Questi si raddrizzò con un gesto superbo e, tendendo la destra verso il legno nemico, gridò con voce minacciosa:
— Tira tira, nave maledetta! Io non ti temo! Quando tu potrai vedermi, io ti fracasserò le ruote e ti arresterò di volo.
Altri due lampi balenarono sulla prora del piroscafo, seguiti da due acute detonazioni.
Una palla andò a fracassare parte della murata di poppa a soli due passi da Sandokan, mentre l'altra portava via nettamente la testa ad un uomo che stava legando una scotta sul piccolo castello di prora. Un urlo di furore s'alzò fra l'equipaggio.
— Tigre della Malesia! Vendetta!
Sandokan si volse verso i suoi uomini, dardeggiando su di loro uno sguardo corrucciato.
— Silenzio! — tuonò. — Qui comando io.
— Il legno non ci risparmia, Sandokan — disse Yanez.
— Lascia che tiri.
— Cosa vuoi aspettare?
— L'alba.
— È una pazzia, Sandokan. Se una palla ti colpisse?
— Sono invulnerabile! — gridò la Tigre della Malesia. — Guarda: io sfido il fuoco di quel legno!
Con un balzo erasi slanciato sulla murata poppiera, aggrappandosi all'asta della bandiera.

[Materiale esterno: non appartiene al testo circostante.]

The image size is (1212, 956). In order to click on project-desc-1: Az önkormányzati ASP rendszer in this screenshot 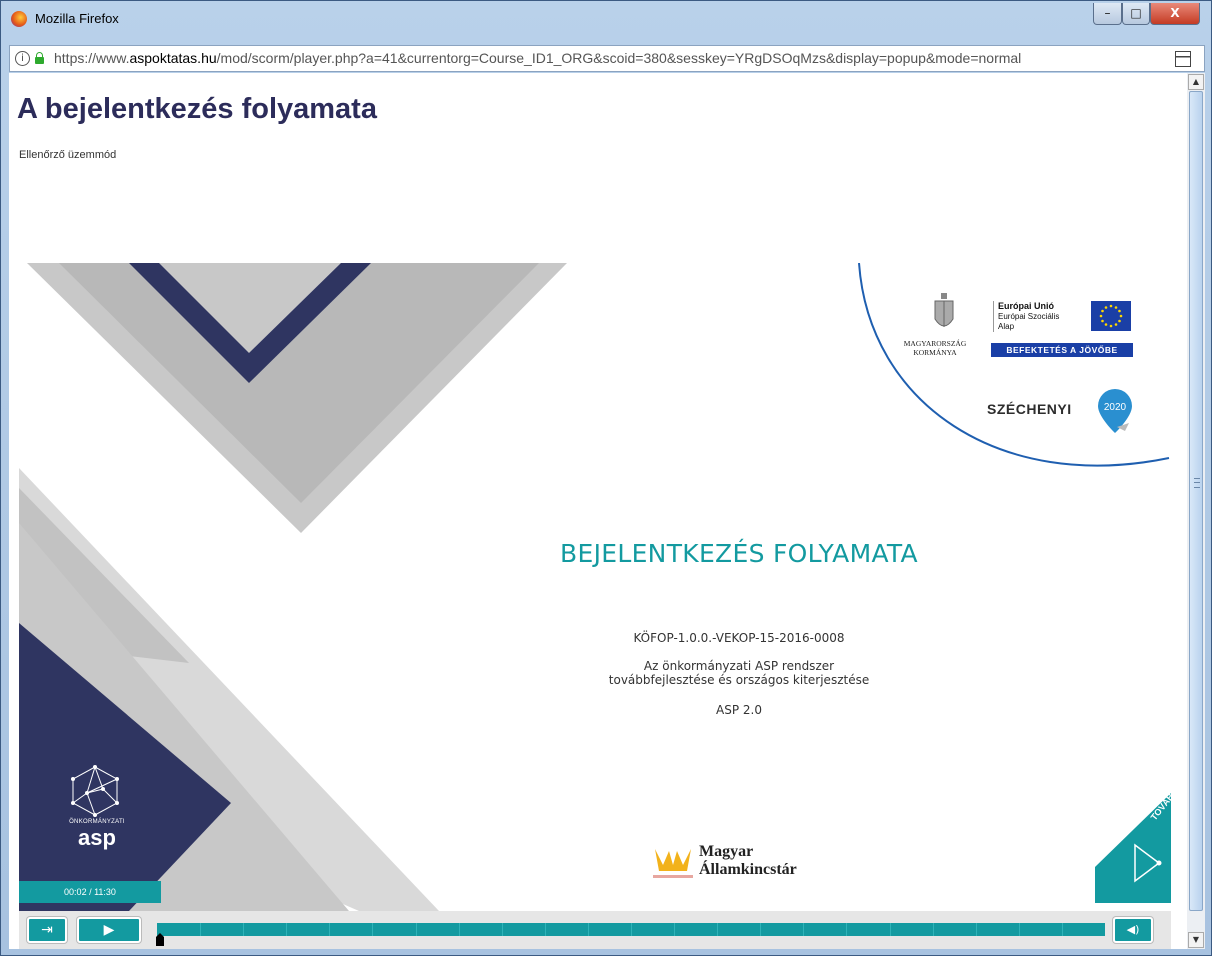, I will do `click(739, 666)`.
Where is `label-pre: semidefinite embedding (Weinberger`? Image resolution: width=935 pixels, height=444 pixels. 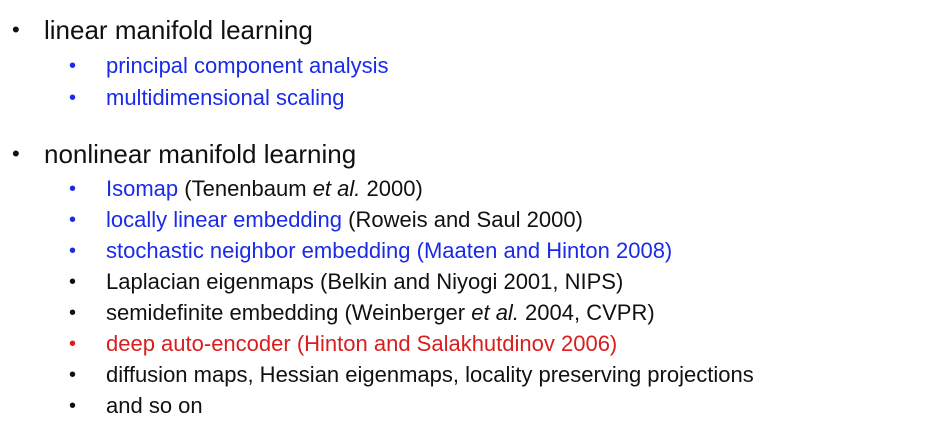 label-pre: semidefinite embedding (Weinberger is located at coordinates (289, 312).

Yanez provò un brivido di spavento.
La luna era sorta sull'orizzonte e dal ponte del legno nemico, con un buon cannocchiale, si poteva distinguere quel temerario che s'esponeva ai colpi di cannone.
— Scendi, Sandokan! — gridò Yanez. — Tu vuoi farti uccidere. Un sorriso sprezzante fu la risposta del formidabile uomo.
— Pensa a Marianna! — rispose Yanez.
— Ella sa che io non ho paura. Silenzio; ai vostri posti!
Sarebbe stato più facile arrestare il piroscafo nella sua corsa che decidere Sandokan ad abbandonare quel posto.